[Stored data]
+++++

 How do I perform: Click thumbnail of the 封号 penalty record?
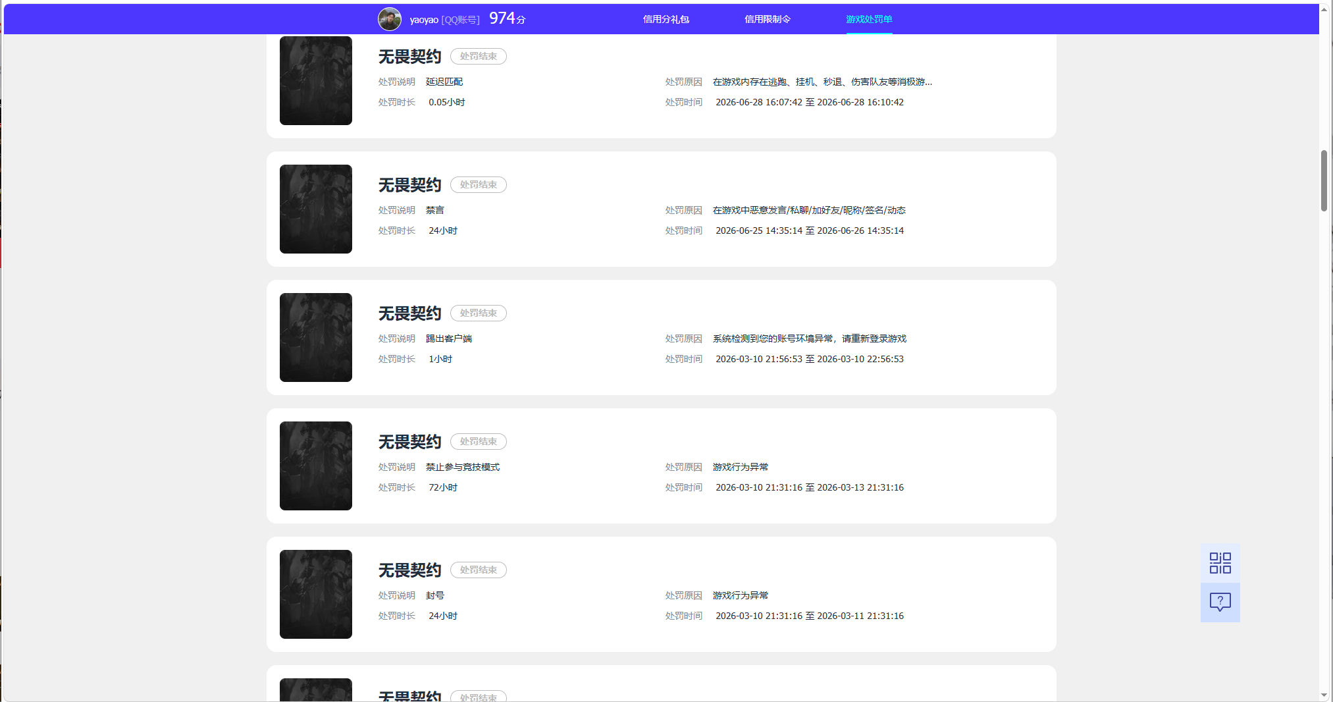tap(316, 594)
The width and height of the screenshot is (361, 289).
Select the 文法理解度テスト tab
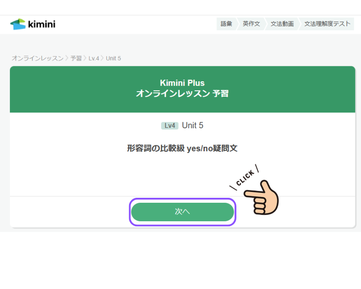pyautogui.click(x=327, y=24)
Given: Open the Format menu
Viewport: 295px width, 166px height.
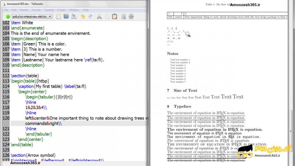Looking at the screenshot, I should [36, 10].
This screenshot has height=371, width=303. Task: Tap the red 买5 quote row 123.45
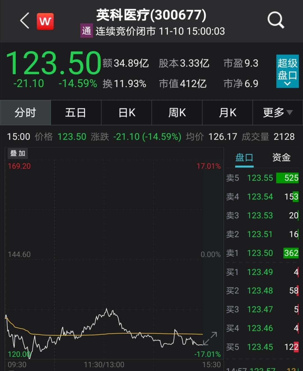click(260, 347)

+++++

| HOW TO COMPLETE THIS TASK |
Copy all entries exactly; skip pictures.

| RESULT BELOW |
 How do I perform: Click thumbnail of the 封号 penalty record?
tap(316, 594)
The width and height of the screenshot is (361, 289).
Select the 文法理解度テスト tab
pyautogui.click(x=327, y=24)
Given: Open the Format menu
Viewport: 295px width, 166px height.
Looking at the screenshot, I should [36, 10].
This screenshot has height=371, width=303. Task: Tap the red 买5 quote row 123.45
click(260, 347)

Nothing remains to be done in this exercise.